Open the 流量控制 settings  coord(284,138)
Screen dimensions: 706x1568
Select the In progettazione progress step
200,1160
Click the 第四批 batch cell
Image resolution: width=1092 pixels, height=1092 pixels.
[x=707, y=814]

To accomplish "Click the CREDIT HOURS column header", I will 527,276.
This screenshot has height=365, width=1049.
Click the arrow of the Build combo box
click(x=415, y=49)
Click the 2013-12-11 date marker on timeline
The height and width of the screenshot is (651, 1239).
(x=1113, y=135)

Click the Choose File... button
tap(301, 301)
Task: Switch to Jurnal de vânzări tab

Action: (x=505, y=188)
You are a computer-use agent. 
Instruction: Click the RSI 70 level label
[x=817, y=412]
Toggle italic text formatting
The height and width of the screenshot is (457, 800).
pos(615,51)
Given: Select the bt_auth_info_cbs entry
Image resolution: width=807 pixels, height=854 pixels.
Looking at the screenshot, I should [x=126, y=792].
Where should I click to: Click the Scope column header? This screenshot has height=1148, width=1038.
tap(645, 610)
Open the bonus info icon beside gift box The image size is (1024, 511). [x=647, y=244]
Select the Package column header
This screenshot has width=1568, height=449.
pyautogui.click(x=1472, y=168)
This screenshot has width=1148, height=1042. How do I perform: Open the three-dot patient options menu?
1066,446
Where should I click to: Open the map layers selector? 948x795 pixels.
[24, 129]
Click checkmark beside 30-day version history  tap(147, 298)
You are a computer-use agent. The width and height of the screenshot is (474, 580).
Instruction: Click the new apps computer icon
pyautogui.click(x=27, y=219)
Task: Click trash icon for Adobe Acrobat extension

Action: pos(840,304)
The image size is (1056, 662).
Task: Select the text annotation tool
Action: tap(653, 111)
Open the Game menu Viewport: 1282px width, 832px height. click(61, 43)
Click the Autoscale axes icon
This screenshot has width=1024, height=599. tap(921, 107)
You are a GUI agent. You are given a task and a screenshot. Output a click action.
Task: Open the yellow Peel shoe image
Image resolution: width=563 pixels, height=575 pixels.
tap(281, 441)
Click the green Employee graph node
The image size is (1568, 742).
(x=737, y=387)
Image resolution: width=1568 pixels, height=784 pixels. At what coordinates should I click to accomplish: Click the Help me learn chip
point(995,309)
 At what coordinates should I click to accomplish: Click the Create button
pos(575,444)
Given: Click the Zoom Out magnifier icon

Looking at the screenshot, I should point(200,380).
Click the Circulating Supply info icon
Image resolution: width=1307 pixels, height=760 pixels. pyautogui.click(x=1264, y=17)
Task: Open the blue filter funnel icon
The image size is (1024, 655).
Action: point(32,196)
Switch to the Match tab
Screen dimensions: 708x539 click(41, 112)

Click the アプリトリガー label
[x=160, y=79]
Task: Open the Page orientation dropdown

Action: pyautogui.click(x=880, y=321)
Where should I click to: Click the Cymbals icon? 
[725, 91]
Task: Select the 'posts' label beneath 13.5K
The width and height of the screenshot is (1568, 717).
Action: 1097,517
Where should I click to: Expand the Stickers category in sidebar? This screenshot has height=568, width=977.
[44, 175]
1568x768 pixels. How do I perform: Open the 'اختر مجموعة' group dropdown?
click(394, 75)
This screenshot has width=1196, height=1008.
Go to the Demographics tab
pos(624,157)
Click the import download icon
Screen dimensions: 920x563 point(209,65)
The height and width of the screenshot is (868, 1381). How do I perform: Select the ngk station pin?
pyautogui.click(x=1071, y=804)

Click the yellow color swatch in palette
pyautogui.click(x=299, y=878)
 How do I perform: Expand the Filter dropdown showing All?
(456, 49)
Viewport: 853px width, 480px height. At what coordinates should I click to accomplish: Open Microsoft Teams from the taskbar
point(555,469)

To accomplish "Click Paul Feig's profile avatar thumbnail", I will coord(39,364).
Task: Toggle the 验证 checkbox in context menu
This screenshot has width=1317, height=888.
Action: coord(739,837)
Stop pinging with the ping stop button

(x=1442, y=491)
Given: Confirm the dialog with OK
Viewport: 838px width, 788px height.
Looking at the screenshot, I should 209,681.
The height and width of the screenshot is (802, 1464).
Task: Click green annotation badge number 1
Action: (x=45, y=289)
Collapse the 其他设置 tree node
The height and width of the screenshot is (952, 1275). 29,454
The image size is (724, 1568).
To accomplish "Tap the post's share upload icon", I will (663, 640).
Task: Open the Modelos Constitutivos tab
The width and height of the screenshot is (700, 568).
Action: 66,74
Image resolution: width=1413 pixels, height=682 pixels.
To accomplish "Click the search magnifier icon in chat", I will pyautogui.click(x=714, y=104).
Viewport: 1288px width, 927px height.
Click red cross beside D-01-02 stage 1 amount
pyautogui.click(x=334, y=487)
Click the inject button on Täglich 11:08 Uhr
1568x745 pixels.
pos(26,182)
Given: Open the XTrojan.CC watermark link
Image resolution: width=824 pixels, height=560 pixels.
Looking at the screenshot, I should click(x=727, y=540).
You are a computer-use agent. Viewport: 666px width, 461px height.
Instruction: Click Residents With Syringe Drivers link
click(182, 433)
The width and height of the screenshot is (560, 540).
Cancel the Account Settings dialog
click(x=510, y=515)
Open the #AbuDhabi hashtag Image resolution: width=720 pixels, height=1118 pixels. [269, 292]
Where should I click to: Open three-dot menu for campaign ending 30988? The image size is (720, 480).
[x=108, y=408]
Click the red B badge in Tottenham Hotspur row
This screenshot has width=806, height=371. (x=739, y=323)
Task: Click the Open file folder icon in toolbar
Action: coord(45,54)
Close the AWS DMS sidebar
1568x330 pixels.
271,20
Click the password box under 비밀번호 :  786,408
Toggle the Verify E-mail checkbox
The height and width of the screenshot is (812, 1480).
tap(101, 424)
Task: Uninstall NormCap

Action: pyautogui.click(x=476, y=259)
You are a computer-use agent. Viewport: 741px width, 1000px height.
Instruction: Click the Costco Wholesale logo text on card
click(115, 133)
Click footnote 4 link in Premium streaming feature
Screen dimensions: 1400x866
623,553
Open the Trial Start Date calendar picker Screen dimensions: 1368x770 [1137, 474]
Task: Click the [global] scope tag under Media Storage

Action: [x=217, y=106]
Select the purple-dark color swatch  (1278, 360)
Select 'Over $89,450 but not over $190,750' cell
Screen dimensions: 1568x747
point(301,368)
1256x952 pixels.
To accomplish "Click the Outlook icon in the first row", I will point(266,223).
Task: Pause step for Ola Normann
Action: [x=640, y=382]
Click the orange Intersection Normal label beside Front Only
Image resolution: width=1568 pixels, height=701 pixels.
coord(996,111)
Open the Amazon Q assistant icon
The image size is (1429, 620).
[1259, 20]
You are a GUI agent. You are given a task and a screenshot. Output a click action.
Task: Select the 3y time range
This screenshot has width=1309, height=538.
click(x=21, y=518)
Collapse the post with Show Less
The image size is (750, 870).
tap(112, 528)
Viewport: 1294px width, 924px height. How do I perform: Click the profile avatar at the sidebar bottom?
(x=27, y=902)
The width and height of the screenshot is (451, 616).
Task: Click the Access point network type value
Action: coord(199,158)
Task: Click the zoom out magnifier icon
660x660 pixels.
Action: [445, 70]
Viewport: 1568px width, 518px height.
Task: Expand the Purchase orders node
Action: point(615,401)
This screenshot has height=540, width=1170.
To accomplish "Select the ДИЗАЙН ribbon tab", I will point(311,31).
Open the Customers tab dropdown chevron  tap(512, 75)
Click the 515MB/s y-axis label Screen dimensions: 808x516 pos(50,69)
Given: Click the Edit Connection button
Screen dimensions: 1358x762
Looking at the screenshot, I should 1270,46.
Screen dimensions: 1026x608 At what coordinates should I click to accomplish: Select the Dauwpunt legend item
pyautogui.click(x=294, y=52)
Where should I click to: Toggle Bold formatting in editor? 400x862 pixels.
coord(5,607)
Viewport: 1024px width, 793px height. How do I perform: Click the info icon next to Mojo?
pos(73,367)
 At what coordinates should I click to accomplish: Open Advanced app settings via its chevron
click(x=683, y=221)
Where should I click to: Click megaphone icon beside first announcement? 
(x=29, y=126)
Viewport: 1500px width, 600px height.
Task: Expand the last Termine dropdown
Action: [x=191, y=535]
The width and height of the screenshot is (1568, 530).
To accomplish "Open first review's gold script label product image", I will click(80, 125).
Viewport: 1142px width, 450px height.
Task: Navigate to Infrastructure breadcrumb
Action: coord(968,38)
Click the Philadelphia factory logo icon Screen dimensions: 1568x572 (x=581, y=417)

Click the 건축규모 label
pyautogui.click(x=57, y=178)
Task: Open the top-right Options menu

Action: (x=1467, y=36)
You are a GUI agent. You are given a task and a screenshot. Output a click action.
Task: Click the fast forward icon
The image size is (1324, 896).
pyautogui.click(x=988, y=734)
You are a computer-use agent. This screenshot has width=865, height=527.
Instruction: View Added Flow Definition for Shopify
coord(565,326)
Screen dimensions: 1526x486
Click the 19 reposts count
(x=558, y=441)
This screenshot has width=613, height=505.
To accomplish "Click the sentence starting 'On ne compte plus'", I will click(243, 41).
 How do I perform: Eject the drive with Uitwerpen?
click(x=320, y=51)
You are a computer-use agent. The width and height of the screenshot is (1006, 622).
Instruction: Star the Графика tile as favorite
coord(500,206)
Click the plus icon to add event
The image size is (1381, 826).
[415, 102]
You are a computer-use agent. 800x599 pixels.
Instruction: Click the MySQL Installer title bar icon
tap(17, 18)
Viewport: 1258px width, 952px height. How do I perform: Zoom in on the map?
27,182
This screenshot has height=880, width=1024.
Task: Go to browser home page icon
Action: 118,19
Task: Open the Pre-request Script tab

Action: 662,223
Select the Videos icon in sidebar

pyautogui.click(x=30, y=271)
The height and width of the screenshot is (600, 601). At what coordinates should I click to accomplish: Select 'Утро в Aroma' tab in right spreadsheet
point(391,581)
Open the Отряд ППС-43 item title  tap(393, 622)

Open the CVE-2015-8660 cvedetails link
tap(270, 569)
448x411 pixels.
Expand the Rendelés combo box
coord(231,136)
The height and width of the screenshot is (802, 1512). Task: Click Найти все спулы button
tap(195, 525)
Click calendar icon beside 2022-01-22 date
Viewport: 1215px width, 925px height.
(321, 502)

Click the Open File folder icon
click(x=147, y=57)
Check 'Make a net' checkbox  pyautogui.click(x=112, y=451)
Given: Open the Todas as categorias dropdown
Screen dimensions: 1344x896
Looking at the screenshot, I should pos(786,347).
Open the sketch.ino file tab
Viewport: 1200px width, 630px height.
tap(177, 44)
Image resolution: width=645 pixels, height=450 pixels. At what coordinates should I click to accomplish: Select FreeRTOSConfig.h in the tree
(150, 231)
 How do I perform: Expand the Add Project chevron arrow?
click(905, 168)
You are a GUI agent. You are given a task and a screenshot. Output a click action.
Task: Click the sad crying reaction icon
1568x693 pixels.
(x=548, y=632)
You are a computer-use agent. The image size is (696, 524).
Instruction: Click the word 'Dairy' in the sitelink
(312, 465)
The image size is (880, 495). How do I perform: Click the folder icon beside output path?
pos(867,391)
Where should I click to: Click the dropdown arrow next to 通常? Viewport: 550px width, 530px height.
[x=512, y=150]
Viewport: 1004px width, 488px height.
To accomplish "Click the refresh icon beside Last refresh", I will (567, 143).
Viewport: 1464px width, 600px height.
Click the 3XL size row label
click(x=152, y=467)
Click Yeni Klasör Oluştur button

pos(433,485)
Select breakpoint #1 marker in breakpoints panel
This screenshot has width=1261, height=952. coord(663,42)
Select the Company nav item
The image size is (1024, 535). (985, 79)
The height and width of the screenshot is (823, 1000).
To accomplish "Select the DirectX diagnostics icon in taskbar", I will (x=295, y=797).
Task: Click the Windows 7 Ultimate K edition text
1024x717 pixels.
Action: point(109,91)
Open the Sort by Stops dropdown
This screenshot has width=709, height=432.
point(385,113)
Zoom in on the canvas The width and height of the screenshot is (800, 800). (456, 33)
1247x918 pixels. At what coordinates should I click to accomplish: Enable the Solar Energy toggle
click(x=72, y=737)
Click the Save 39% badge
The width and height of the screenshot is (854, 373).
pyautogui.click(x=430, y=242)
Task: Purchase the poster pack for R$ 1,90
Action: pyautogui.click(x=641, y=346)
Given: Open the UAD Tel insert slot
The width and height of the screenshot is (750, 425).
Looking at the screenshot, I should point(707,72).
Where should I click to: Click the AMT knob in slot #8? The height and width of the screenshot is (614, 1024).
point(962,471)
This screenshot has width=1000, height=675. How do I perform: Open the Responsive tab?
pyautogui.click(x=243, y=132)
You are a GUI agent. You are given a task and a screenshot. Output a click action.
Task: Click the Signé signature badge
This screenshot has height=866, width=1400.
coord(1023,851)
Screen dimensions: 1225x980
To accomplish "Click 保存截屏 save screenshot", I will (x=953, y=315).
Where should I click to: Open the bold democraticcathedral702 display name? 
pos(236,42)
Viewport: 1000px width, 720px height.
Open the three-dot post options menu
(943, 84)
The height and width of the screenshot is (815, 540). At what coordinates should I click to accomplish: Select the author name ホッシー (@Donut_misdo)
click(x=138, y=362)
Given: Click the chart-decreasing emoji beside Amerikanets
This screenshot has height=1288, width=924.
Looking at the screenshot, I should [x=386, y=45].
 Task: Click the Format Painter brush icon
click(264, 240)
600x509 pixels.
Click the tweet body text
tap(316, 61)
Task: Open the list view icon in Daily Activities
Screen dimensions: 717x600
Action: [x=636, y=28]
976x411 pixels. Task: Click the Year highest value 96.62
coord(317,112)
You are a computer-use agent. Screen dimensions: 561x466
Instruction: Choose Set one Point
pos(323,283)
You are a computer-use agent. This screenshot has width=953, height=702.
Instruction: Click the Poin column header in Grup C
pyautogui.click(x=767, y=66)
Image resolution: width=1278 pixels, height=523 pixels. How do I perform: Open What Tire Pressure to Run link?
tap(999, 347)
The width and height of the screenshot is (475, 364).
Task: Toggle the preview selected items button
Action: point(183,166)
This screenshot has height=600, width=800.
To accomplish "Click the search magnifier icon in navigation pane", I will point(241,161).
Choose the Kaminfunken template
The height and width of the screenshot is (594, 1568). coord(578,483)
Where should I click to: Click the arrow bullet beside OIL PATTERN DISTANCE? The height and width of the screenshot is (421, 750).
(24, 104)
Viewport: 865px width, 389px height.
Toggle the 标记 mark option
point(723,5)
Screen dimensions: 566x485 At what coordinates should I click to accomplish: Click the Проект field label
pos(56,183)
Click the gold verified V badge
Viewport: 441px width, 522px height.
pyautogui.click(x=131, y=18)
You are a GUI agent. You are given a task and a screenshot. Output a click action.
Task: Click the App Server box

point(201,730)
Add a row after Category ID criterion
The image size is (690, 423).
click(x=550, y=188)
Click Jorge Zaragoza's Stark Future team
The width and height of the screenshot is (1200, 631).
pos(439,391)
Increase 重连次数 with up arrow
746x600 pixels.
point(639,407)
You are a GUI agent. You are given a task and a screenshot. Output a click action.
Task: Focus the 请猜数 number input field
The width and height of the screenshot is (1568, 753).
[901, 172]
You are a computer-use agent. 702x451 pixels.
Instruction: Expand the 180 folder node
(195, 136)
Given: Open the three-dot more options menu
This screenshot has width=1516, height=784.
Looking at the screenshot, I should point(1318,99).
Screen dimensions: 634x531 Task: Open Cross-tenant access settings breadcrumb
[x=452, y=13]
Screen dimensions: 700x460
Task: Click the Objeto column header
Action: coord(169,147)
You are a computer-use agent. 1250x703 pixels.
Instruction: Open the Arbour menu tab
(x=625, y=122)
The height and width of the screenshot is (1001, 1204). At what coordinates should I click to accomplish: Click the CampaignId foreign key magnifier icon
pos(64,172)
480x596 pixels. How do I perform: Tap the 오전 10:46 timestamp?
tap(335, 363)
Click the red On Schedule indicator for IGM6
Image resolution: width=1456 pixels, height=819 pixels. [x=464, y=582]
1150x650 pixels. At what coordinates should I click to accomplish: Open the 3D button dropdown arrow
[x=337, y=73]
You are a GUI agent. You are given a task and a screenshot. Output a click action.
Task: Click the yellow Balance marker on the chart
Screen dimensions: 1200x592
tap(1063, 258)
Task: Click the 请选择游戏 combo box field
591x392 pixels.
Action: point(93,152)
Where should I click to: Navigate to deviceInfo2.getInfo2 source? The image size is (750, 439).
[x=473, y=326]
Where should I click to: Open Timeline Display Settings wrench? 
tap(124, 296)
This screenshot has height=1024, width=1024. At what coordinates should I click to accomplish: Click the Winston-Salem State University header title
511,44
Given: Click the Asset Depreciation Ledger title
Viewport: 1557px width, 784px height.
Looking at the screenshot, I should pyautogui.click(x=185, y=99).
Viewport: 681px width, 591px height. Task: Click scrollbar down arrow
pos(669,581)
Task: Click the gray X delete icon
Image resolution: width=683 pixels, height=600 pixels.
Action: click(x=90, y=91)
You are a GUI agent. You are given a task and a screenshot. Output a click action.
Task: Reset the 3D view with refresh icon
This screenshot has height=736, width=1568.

== == ==

> _The problem_
All lines of the material that contain the string "checkbox" are to be copied.

> _Response to the task_
Task: Toggle the 验证 checkbox in context menu
Toggle the Verify E-mail checkbox
Check 'Make a net' checkbox  pyautogui.click(x=112, y=451)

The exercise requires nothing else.